Young Adults’ Experiences of Depression in the U.S.

Ben

Male
Age at interview: 28

Brief outline: Ben’s depression began when he was 13. He was diagnosed with depression and schizophrenia when he was 19; substance abuse has also been an issue. Unemployment has made things harder. Medication and therapy have been helpful, as has his work as a comedian.

Background: Ben lives in transitional housing for formerly homeless people and is looking for work. He has one son. He is Puerto Rican/Hispanic.

Audio & video

Ben’s depression started when he was 13, and has been “hard to deal with” since then. Early symptoms included losing motivation, sleeping a lot, and difficulty concentrating. His low self-confidence also made him “an easy target for bullying” at his high school - and then the bullying made his self-esteem even lower. When he was a senior in high school he wasn’t taking good care of himself at all, and things got a bit “out of control”. His mother became concerned and took him to get some help. It was not until a couple of years later, however, that he got a diagnosis of depression and was prescribed Zoloft and other medications.

Ben didn’t want to depend on medications, and has experimented with going off them over the past ten years -- experiments which sometimes ended with being hospitalized on the psych ward. With the medication he has found, and his relatives have verified to him, that his thoughts are clearer and he is “more motivated and more relaxed”. He gets monthly injections for his medications sometimes because pills are too difficult to take. He has been hospitalized on 4 or 5 occasions, usually for a week or two at a time. Therapy and counseling have also been useful, but some social workers he has seen had enormous caseloads and lacked the time to be helpful. He is looking for someone who can understand him and “talk with me like… a real person.” 

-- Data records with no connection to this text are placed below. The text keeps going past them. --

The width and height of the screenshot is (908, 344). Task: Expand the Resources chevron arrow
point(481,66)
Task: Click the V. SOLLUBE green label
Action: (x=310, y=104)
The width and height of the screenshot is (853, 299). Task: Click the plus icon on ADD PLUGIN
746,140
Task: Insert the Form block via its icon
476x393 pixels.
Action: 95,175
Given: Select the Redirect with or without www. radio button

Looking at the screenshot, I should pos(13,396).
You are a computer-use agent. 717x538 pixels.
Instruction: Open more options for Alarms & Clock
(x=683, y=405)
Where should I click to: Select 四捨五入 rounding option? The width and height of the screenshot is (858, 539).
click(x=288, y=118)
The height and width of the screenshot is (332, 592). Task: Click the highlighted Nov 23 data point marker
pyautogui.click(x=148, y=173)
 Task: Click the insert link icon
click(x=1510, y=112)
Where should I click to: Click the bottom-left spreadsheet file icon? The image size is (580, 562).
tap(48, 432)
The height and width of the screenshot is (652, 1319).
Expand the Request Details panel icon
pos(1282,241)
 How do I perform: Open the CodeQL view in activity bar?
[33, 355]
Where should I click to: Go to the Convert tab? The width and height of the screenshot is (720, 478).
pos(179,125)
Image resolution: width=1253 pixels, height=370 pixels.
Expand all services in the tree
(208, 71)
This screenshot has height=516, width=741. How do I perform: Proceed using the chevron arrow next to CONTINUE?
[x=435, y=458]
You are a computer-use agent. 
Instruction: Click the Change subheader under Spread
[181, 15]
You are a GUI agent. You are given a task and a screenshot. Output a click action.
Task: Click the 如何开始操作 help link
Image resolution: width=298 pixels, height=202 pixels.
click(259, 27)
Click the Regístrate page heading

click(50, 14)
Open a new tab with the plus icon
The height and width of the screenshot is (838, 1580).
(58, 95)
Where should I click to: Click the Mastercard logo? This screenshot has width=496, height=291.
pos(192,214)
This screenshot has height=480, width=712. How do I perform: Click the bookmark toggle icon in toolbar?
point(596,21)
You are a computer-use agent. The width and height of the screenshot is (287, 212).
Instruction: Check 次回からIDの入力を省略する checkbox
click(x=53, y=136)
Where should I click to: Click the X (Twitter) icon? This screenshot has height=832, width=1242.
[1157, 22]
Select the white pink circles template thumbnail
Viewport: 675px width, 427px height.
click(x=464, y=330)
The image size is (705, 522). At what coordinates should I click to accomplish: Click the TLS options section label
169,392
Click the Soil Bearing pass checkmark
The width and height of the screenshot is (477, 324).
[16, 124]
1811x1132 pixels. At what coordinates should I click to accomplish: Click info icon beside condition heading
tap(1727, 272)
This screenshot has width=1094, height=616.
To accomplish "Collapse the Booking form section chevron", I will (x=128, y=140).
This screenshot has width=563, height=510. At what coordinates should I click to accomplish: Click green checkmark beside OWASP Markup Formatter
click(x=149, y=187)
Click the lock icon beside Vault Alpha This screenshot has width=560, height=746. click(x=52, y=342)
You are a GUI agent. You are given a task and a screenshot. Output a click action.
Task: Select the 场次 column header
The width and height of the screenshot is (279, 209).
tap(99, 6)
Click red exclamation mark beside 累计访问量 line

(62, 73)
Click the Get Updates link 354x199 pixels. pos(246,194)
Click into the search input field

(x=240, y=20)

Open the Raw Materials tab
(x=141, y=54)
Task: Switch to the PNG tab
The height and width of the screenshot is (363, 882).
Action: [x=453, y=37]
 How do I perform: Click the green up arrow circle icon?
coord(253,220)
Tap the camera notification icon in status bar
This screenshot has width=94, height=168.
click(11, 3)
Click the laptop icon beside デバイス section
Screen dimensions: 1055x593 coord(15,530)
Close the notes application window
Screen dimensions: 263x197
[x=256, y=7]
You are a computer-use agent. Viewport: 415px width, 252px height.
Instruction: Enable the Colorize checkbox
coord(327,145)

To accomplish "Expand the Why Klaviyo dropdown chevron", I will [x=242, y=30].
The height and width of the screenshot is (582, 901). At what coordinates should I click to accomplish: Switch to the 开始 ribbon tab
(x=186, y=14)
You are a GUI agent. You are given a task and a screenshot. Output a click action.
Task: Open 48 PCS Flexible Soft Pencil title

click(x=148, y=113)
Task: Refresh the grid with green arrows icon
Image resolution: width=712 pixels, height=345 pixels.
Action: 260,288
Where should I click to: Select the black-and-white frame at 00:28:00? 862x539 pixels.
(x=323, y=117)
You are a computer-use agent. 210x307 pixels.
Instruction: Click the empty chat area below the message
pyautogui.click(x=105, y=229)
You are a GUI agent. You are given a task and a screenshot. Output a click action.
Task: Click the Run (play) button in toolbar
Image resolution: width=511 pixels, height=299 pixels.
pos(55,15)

Ben worked at a store for nine years, but has recently become unemployed. Having “nothing to do” makes depression worse, and Ben hopes to be working again soon. He is looking for service jobs so he can again be a “productive member of society” and answer questions his family members have about why he is not working. He has struggled with substance abuse and homelessness in the past. His past significant romantic relationship, with the mother of his child, was not at all healthy. Ben thinks in future he might get together with a woman who has herself struggled with mental illness because such a person would likely be more understanding. Ben loves comedy and sometimes performs as a comedian himself, turning “mild misery into a fun joke” and making other people laugh.

Ben advises other young adults with depression to “take one day at a time,” and to remember that depression will “most likely get better with proper treatment, so just don’t give up.”